How to Complete Montana Form IE-NH

How to Complete Montana Form IE-NH

Property Information

This section identifies the facility being surveyed.

  • Property Owner: Enter the legal name of the entity or individual who owns the real estate.
  • Geocode: Enter the 17-digit property identifier found on your tax assessment notice.
  • Property Address: Enter the physical street address of the facility.
  • Doing Business As (DBA): Enter the operating name of the senior care facility.
  • Mailing Address: Enter the address for official correspondence.

Part I – Independent Living, Assisted Living, And Memory Care

Complete this section if your facility offers these specific levels of care.

Unit and Rent Data:

  • Number of units: Enter the total count of Studios, 1-Bedroom, and 2-Bedroom units.
  • Monthly Rent Ranges: For each care level (Independent, Assisted, Memory Care), enter the Low, Typical, and High monthly rent charged.
  • Secondary Occupancy: Enter the number of units with a second occupant and the additional rent charged for them.
  • Amenities: List what is included in the rent (e.g., cable, utilities) and check if furnishing is provided.
  • Concessions: Note any rent specials or discounts given.

Annual Income:

  • Resident Income: Total income from rent payments.
  • Miscellaneous Income: Income from guest meals, application fees, forfeited deposits, etc.
  • Average Occupancy: Enter the percentage of units occupied during the year.

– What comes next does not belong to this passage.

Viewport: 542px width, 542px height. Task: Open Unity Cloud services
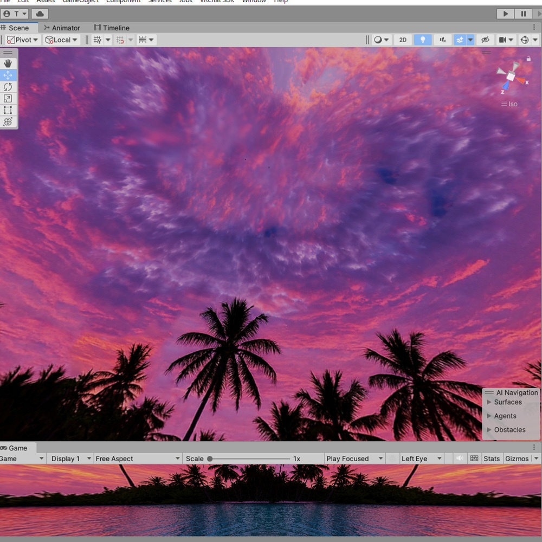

Annual Operating Expenses:
Enter the annual dollar amount for each category:

  • Resident Services: Wages/supplies for transport, activities, and social services.
  • Dietary: Food, supplements, and kitchen staff wages.
  • Housekeeping: Wages and supplies for cleaning and laundry.
  • Management: Fees paid to a third-party management company.
  • Administrative & General: Office wages, legal fees, accounting, and marketing costs.
  • Maintenance: Repairs, landscaping, snow removal, and maintenance staff.
  • Utilities: Gas, electric, water, sewer, trash.
  • Insurance: Property insurance premiums.
  • Property Taxes: Actual taxes paid.
  • Reserves for Replacement: Funds set aside for short-lived items (flooring, appliances).

Part II – Skilled Nursing

Complete this section specifically for nursing home operations.

Bed and Census Data:

  • Bed Counts: Enter the number of Private, Semi-Private, and Total Licensed beds.
  • Bed Days: Enter the total annual bed days for Medicaid, Medicare, and Private/Insurance patients.

Annual Income:

  • Medicaid/Medicare Part A: Enter income received from these government programs.
  • Private/Insurance Income: Income from private pay or insurance providers.
  • Ancillary Income: Revenue from pharmacy, therapy supplies, or Medicare Part B services.

Annual Operating Expenses:

  • Nursing: Wages for RNs, LPNs, CNAs, and agency staff.
  • Ancillary (Medical): Costs for therapy supplies, pharmaceuticals, and medical equipment.
  • Dietary/Laundry/Maintenance/Utilities: (Same definitions as Part I).
  • Central Office Admin: Corporate management fees or overhead allocated to this facility.
  • Bad Debt: Uncollected rent/fees.

Furniture, Fixtures, and Equipment (FF&E)

  • Personal Property List: List items like beds, computers, and TVs that are essential to business but not attached to the building.
  • Install Cost: The original purchase price.
  • Depreciated Cost: The current value after depreciation.

Sign-Off

  • Survey Completed By: The person filling out the form must sign and provide their Title, Phone, Email, and the Date.
  • Reporting Year: Clearly indicate which calendar year this financial data represents.